───── RECORDS TO PROCESS ─────

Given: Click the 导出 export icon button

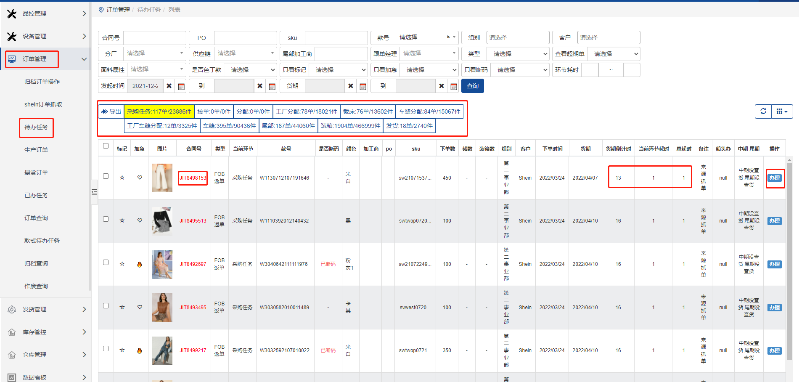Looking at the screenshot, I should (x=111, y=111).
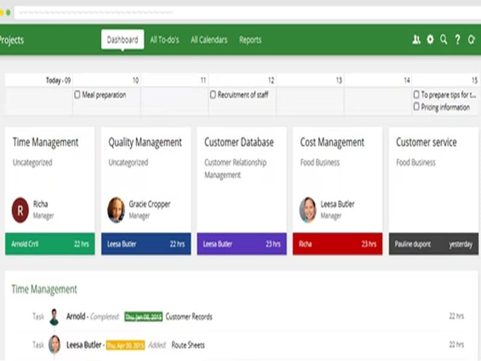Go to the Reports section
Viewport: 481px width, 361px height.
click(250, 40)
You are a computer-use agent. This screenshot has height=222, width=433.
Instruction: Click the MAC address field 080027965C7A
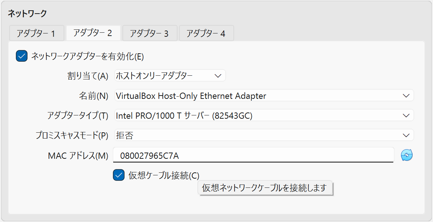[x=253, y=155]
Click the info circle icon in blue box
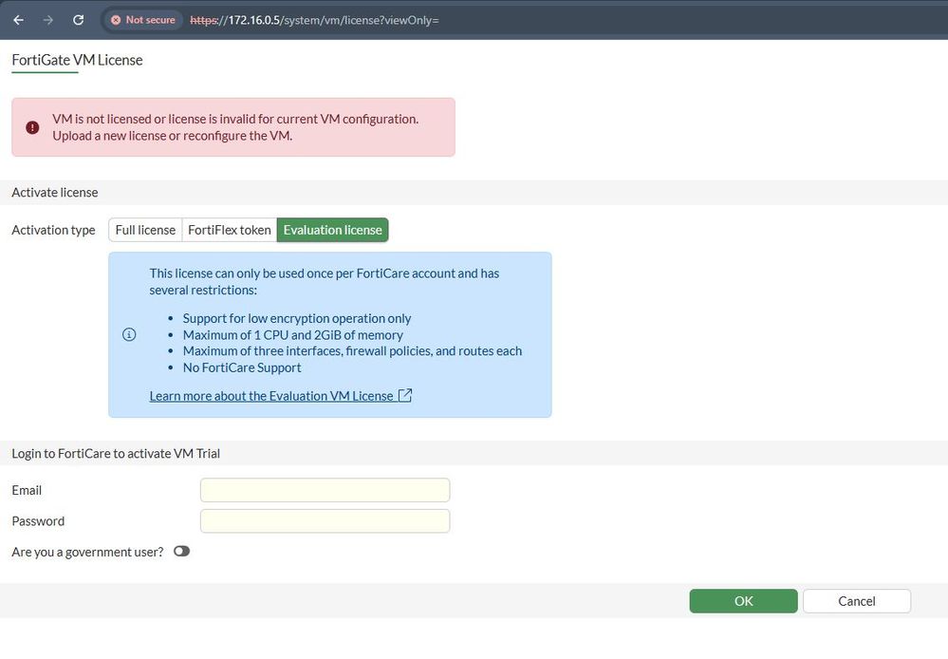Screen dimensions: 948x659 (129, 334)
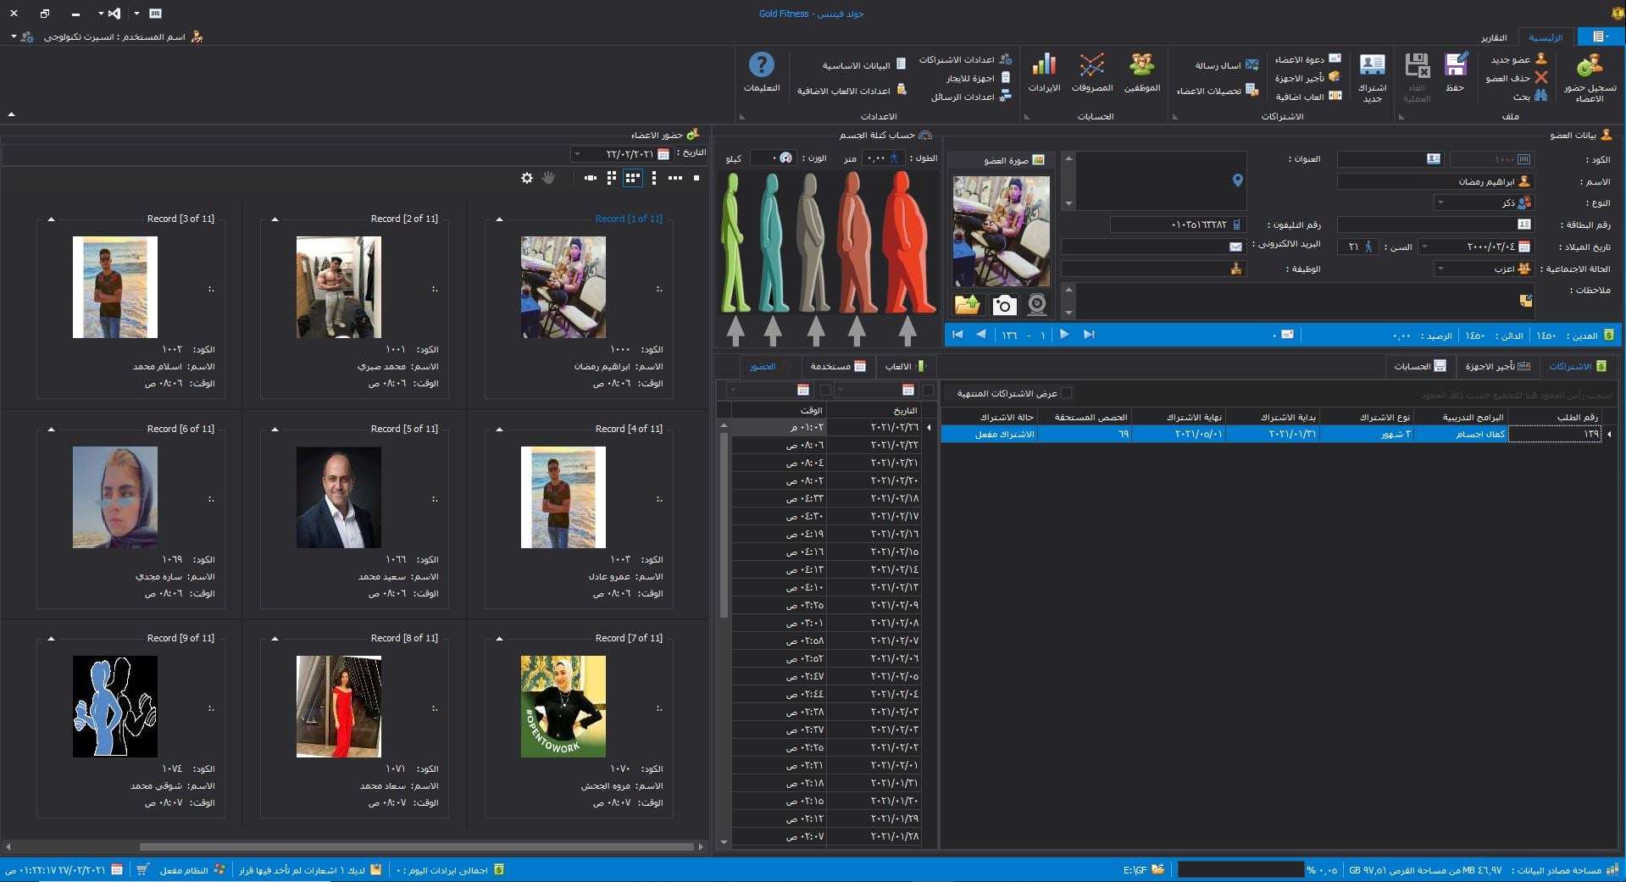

─────

> [EXERCISE DESCRIPTION]: Give the listing again word for word. Skip any pictures.

> [REPLY TO THE EXERCISE]:
Given: Click the 导出 export icon button

Looking at the screenshot, I should (x=111, y=111).
Go to the Reports section
Viewport: 481px width, 361px height.
click(250, 40)
You are a computer-use agent. This screenshot has height=222, width=433.
Instruction: Click the MAC address field 080027965C7A
[x=253, y=155]
Click the info circle icon in blue box
Screen dimensions: 948x659 (129, 334)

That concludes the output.